Le peuple qui ne possede rien en propre dans les pays despotiques que nous venons de dépeindre, n’a aucun attachement pour sa patrie, & n’est lié par aucune obligation à son maître ; de sorte que, suivant la remarque de M. la Loubere (dans sa relation historique de Siam), comme les sujets doivent subir le même joug sous quelque prince que ce soit, & qu’on ne sauroit leur en faire porter un plus pesant, ils ne prennent jamais aucune part à la fortune de celui qui les gouverne ; au moindre trouble, au moindre attentat, ils laissent aller tranquillement la couronne à celui qui a le plus de force, d’adresse ou de politique, quel qu’il soit. Un Siamois s’expose gaiement à la mort pour se venger d’une injure particuliere, pour se délivrer d’une vie qui lui est à charge, ou pour se dérober à un supplice cruel ; mais mourir pour le prince ou pour la patrie, c’est une vertu inconnue dans ce pays-là. Ils manquent des motifs qui animent les autres hommes, ils n’ont ni liberté ni biens. Ceux qui sont faits prisonniers par le roi de Pégu, restent tranquillement dans la nouvelle habitation qu’on leur assigne, parce qu’elle ne peut être pire que la premiere. Les habitans du Pégu en agissent de même quand ils sont pris par les Siamois : ces malheureux également accablés dans leur pays par la servitude, également indifférens sur le changement de demeure, ont le bon sens de dire avec l’âne de la fable :

Battez-vous, & nous laissez paître,
Notre ennemi, c’est notre maître.

La rebellion de Sacrovir donna de la joie au peuple romain ; la haine universelle que Tibere s’étoit attirée par son despotisme, fit souhaiter un heureux succès à l’ennemi public : multi odio præsentium, suis quisque periculis lætabantur, dit Tacite.

Je sai que les rois d’Orient sont regardés comme les enfans adoptifs du ciel ; on croit que leurs ames sont célestes, & surpassent les autres en vertu autant que leur condition surpasse en bonheur celles de leurs sujets : cependant lorsqu’une fois les sujets se révoltent, le peuple vient à mettre en doute quelle est l’ame la plus estimable, ou celle du prince légitime, ou celle du sujet rébelle, & si l’adoption céleste n’a pas passé de la personne du roi à celle du sujet. D’ailleurs dans ces pays-là il ne se forme point de petite revolte ; il n’y a point d’intervalle entre le murmure & la sédition, la sédition & la catastrophe : le mécontent va droit au prince, le frappe, le renverse ; il en efface jusqu’à l’idée : dans un instant l’esclave est le maître, dans un instant il est usurpateur & légitime.
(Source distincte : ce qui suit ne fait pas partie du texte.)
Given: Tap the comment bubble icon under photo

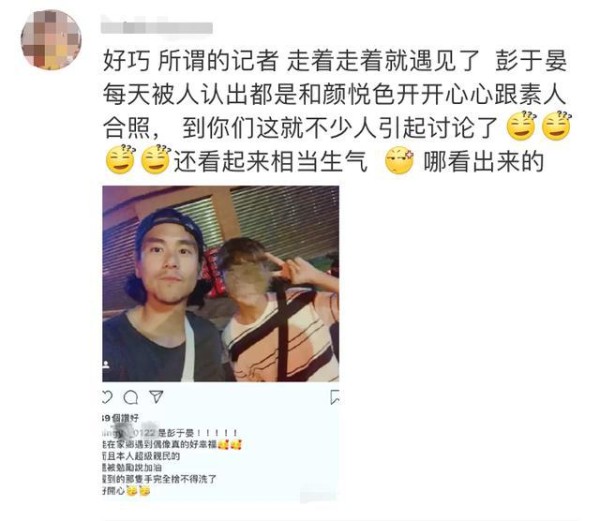Looking at the screenshot, I should coord(131,398).

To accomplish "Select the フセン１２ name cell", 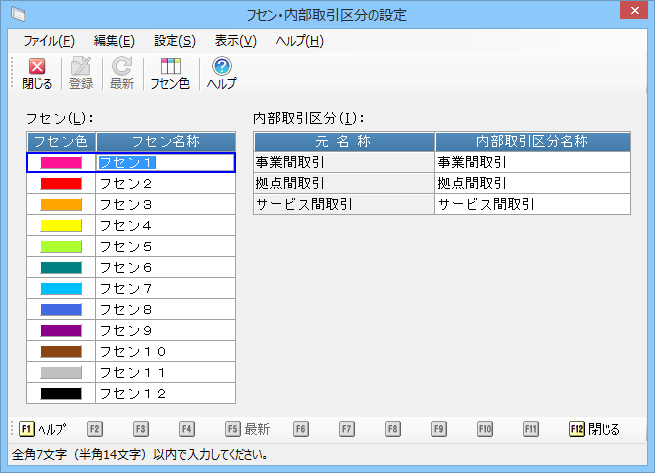I will point(165,393).
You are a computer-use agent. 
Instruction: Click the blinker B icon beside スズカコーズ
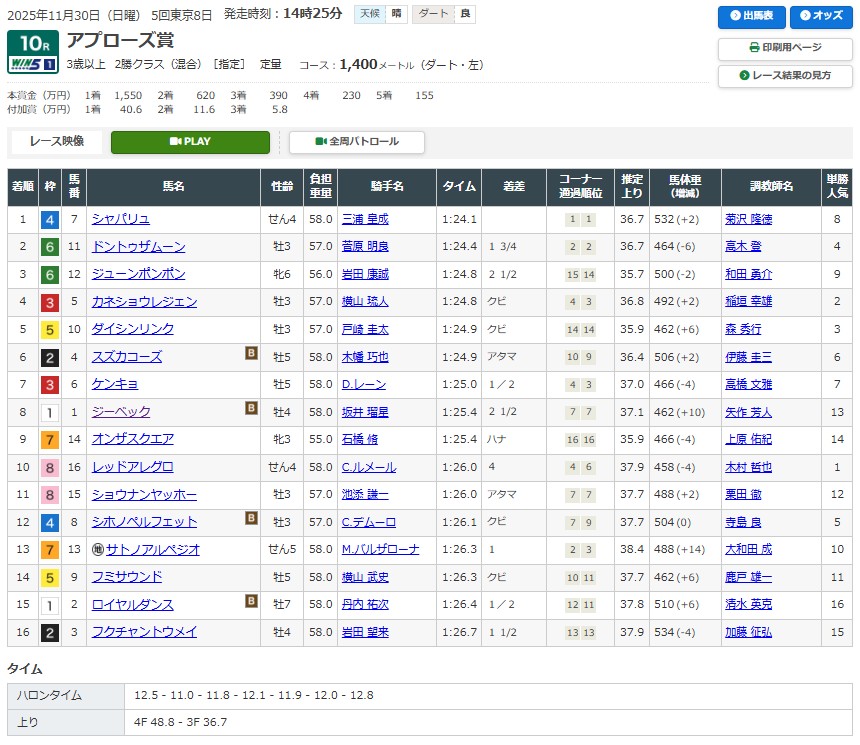252,354
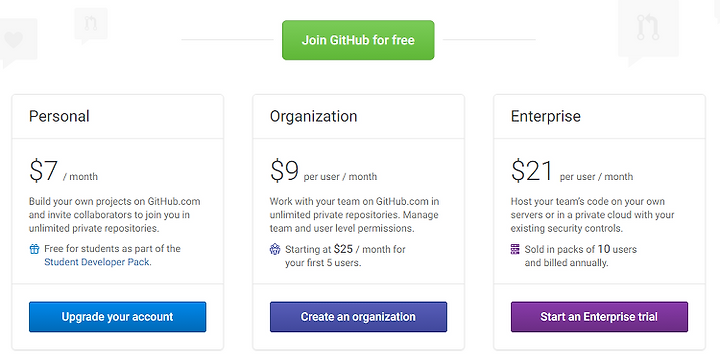Choose Create an organization button
Viewport: 720px width, 360px height.
tap(358, 317)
Les grands évenemens n’y sont point préparés par de grandes causes ; au contraire, le moindre accident produit une grande révolution, souvent aussi imprévûe de ceux qui la font que de ceux qui la souffrent. Lorsqu’Osman empereur des Turcs fut déposé, on ne lui demandoit que de faire justice sur quelques griefs ; une voix sortit de la foule par hasard, qui prononça le nom de Mustapha, & soudain Mustapha fut empereur.

Le P. Martini prétend que les Chinois se persuadent qu’en changeant de souverain ils se conforment

à la volonté du ciel, & ils ont quelquefois préféré un brigand au prince qui étoit déjà sur le throne. Mais outre, dit-il, que cette autorité despotique est dépourvûe de défense, son exercice se terminant entierement au prince, elle est affoiblie faute d’être partagée & communiquée à d’autres personnes. Celui qui veut déthroner le prince, n’a guere autre chose à faire qu’à joüer le rôle de souverain, & en prendre l’esprit : l’autorité étant renfermée dans un seul homme, passe sans peine d’un homme à un autre, faute d’avoir des gens dans les emplois qui s’intéressent à conserver l’autorité royale. Il n’y a donc que le prince qui soit intéressé à défendre le prince, tandis que cent mille bras s’intéressent à défendre nos rois.

Loin donc que les despotes soient assûrés de se maintenir sur le throne, ils ne sont que plus près d’en tomber ; loin même qu’ils soient en sûreté de leur vie, ils ne sont que plus exposés d’en voir trancher le cours d’une maniere violente & tragique, comme leur regne. La personne d’un sultan est souvent mise en pieces avec moins de formalité que celle d’un malfaiteur de la lie du peuple. Si leur autorité étoit moindre, leur sûreté seroit plus grande : nunquam satis fida potentia, ubi nimia. Caligula, Domitien & Commode, qui regnerent despotiquement, furent égorgés par ceux dont ils avoient ordonné la mort.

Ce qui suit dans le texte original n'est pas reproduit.